A falta de atração para a carreira não é de estranhar e as consequências mais graves não se ficam pelo envelhecimento da classe, pois há um corte geracional entre os professores, em que muita experiência se perde e não é compensada pela ‘formação’ (inicial ou contínua), assegurada, há décadas, pelas mesmas pessoas, ultrapassadas nas suas conceções da docência.

A profissão tem de ser atrativa.

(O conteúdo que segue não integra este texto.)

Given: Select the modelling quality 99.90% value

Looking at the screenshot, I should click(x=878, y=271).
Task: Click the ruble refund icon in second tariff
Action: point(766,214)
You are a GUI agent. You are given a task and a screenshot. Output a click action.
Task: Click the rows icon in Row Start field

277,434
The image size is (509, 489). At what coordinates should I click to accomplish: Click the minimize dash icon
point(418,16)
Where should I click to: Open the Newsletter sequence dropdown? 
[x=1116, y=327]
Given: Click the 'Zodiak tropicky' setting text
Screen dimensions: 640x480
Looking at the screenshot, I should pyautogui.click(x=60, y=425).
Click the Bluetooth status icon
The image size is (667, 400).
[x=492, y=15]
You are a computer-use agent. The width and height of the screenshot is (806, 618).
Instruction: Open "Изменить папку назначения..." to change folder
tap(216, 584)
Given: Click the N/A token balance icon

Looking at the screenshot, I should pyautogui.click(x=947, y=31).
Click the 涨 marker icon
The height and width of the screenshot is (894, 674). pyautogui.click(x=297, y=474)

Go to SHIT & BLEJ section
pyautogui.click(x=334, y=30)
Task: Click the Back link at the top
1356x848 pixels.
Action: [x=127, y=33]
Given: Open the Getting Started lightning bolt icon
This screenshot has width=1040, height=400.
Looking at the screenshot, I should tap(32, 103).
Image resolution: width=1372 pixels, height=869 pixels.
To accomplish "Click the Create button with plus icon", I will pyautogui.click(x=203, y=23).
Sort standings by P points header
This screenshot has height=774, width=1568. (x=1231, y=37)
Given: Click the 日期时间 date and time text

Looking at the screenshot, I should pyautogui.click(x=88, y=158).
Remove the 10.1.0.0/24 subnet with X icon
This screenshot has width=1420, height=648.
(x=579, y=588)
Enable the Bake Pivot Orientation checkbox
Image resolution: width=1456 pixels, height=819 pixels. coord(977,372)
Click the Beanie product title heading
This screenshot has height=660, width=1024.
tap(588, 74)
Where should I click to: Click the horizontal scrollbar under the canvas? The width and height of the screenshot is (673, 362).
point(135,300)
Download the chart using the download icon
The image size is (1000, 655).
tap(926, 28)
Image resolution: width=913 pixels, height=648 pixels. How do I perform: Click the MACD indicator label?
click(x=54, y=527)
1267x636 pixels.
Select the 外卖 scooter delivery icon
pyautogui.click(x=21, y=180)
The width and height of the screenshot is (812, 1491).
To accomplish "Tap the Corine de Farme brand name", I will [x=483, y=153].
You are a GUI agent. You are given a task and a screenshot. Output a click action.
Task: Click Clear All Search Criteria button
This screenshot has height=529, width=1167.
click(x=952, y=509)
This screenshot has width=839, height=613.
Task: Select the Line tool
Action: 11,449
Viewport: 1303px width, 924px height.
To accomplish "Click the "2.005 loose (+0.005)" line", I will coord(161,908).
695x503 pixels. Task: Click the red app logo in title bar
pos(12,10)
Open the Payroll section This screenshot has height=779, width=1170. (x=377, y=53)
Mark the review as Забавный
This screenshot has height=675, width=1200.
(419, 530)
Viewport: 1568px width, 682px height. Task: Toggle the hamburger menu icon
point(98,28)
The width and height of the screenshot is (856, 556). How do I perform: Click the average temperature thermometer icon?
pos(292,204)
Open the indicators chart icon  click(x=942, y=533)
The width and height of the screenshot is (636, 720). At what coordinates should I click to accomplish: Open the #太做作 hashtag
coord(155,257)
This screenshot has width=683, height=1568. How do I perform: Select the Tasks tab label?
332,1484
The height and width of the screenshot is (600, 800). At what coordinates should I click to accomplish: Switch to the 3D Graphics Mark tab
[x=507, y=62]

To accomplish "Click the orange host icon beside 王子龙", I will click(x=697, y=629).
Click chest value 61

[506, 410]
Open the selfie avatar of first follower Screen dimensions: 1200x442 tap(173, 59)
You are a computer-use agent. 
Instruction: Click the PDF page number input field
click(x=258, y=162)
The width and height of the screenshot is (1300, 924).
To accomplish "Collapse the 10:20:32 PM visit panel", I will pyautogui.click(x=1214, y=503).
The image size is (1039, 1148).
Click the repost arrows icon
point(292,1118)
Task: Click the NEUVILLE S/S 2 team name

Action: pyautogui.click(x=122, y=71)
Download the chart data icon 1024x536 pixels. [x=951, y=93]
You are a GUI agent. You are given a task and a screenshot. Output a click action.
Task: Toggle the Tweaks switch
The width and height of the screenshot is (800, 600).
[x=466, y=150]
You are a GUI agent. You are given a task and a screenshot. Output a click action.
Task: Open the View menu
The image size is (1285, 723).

Há maneiras de abordar o assunto e de o resolver: dignificar o trabalho dos professores contratados, reduzindo a precariedade que leva a serem colocados em duas ou três escolas para completarem um horário; não mudar regras dos concursos, no sentido de dificultar a vinculação ou de conseguir horários completos na contratação; e alterar o discurso político que menoriza os professores, como peças facilmente substituíveis.

Para Alexandre Henriques, autor do blogue “ComRegras”, o problema está na falta de interesse dos jovens pela docência, mercê da carreira pouco atrativa, a nível financeiro, sobretudo, no início da carreira; desgaste da imagem social do professor; aumento da indisciplina; elevada burocracia e falta de confiança no trabalho docente, onde tudo tem de ser justificado; e quase obrigatoriedade de deixar a família no início da carreira. Contudo, a questão a colocar não é o motivo da falta de professores, mas quais os motivos para que nada tenha sido feito para resolver o problema.

***

Enfim, a Educação é o tesouro que a guardar e a proteger, mas é, sobretudo, uma tarefa que deve envolver a comunidade, suscitar o empenho dos decisores políticos e o zelo dos seus atores.